Saturday 27 August 2016

River-a solo exhibition by Peter Ranyard

The journey taken across the landscape is what allows us to have a connection to place, people and narrative separate from the routine of our day-to-day existence. Remembrance of travel and the interaction with the natural is romanticised and selective. River is a collection of images that explore the links we make to the landscape kept deliberately wild and accessible to only the few. The original images have been re-interpreted to create distance from direct memory.

The images for River were made over a number of years at Poronui, a lodge outside Taupo, New Zealand. Transport to and around the lodge was by plane or helicopter and you feel the isolation and emptiness and also a sense of the unique. Engagement with the river, whether walking, flying, rafting, fishing or riding explores the nostalgia of the wild and is an experience quite different from the urban one.


The images are all film-based, scanned and manipulated to create a body of work that interprets our deep memories and the way the brain is selective in editing our recollection.

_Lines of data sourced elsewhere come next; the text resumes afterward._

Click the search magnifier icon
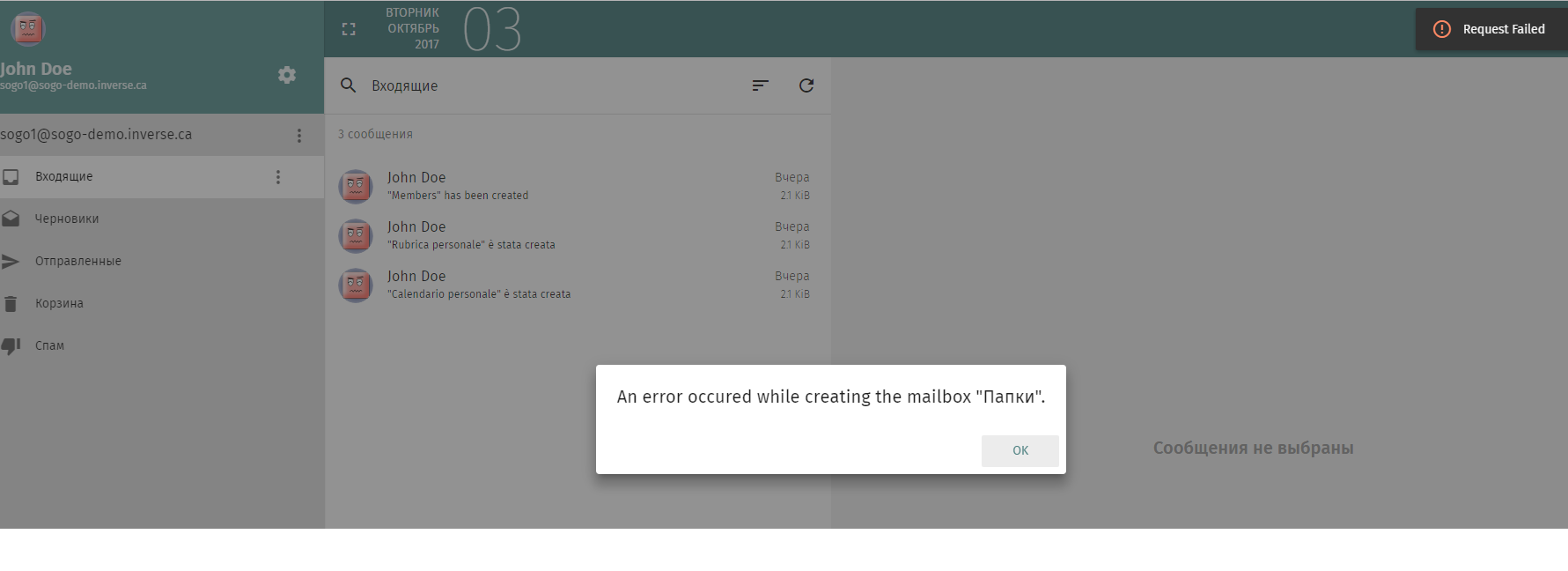The width and height of the screenshot is (1568, 571). [349, 85]
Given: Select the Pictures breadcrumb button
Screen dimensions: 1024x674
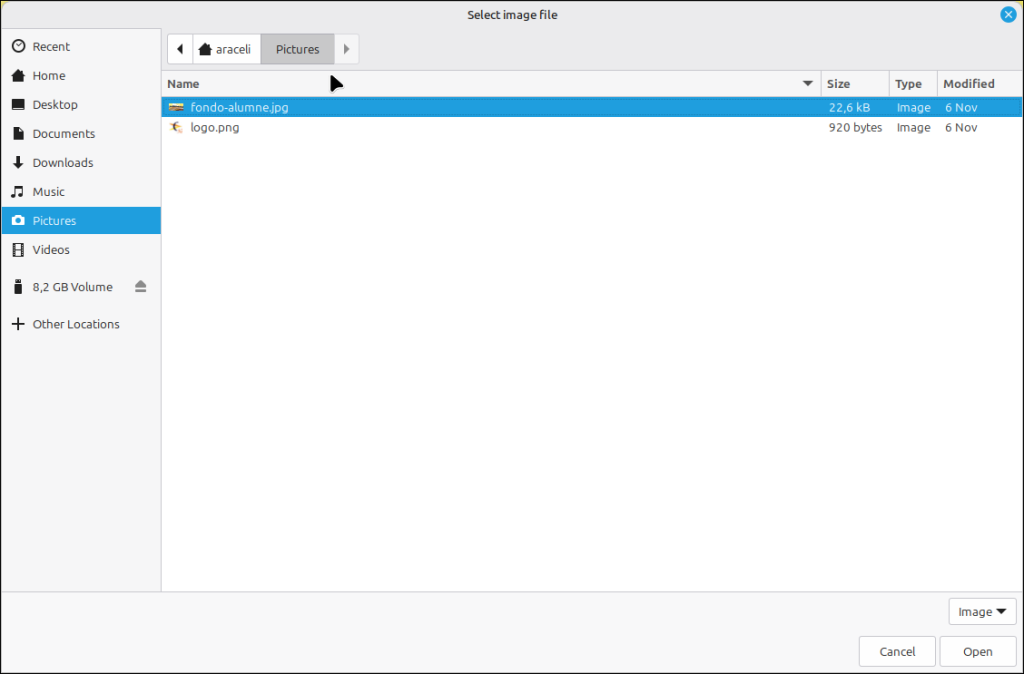Looking at the screenshot, I should click(x=297, y=49).
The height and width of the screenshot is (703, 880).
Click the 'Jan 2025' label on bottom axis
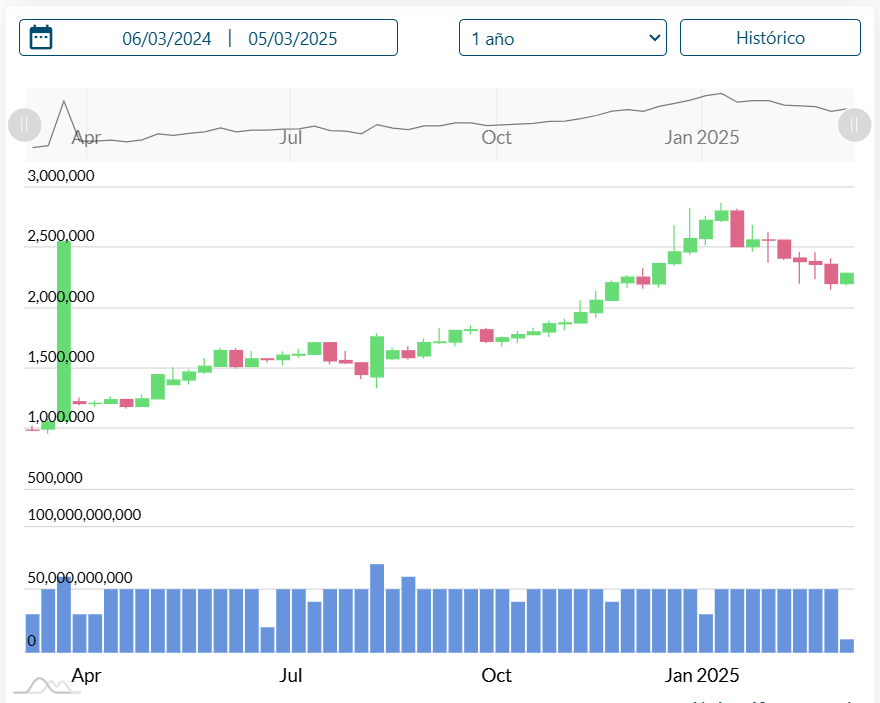(x=702, y=675)
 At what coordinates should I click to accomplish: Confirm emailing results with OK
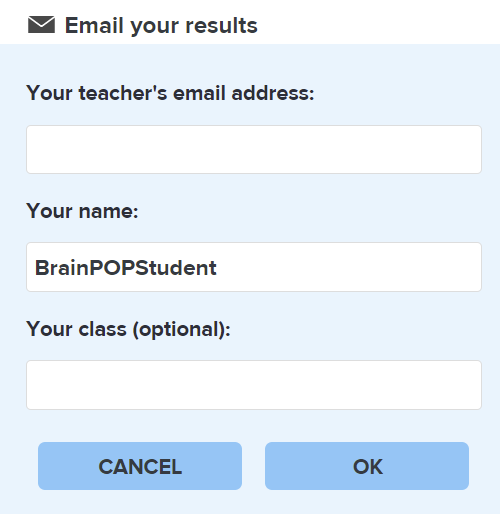click(x=367, y=466)

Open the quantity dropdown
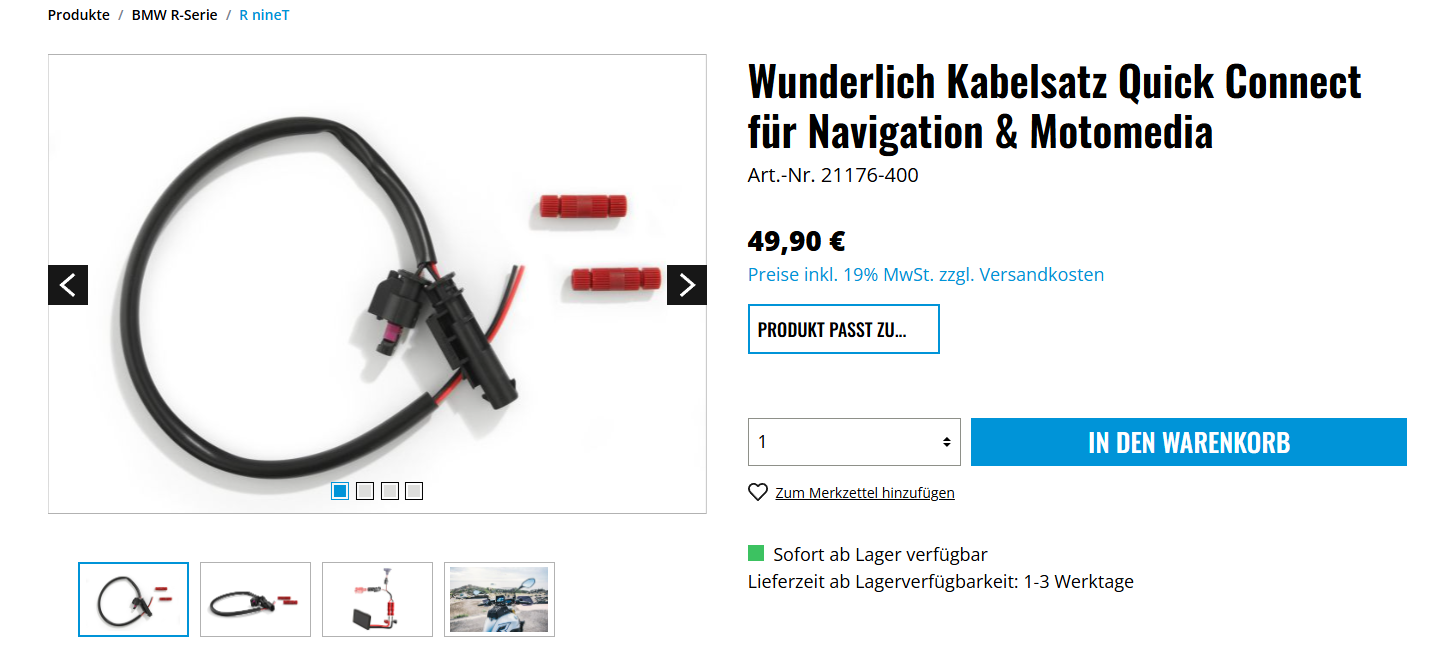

The images reference photographers such as Francis Frith and the 19th century age of the travel photographer, traditional printmaking and the Genesis series of images by Sebastiao Salgado. This series is on a far more intimate scale, both in the geography but also the image size. There is a deliberate use of dense, deep blacks, diffusion and grain. While photographers such as Frith set out to document the human element and the built environment this series is reverential for the natural.


"Therefore, our world-view – how we understand our landscape and our part in it, impacted by our personal experience – has a profound influence on how and what we remember and take from our landscape and how we glean meaning from newly encountered places."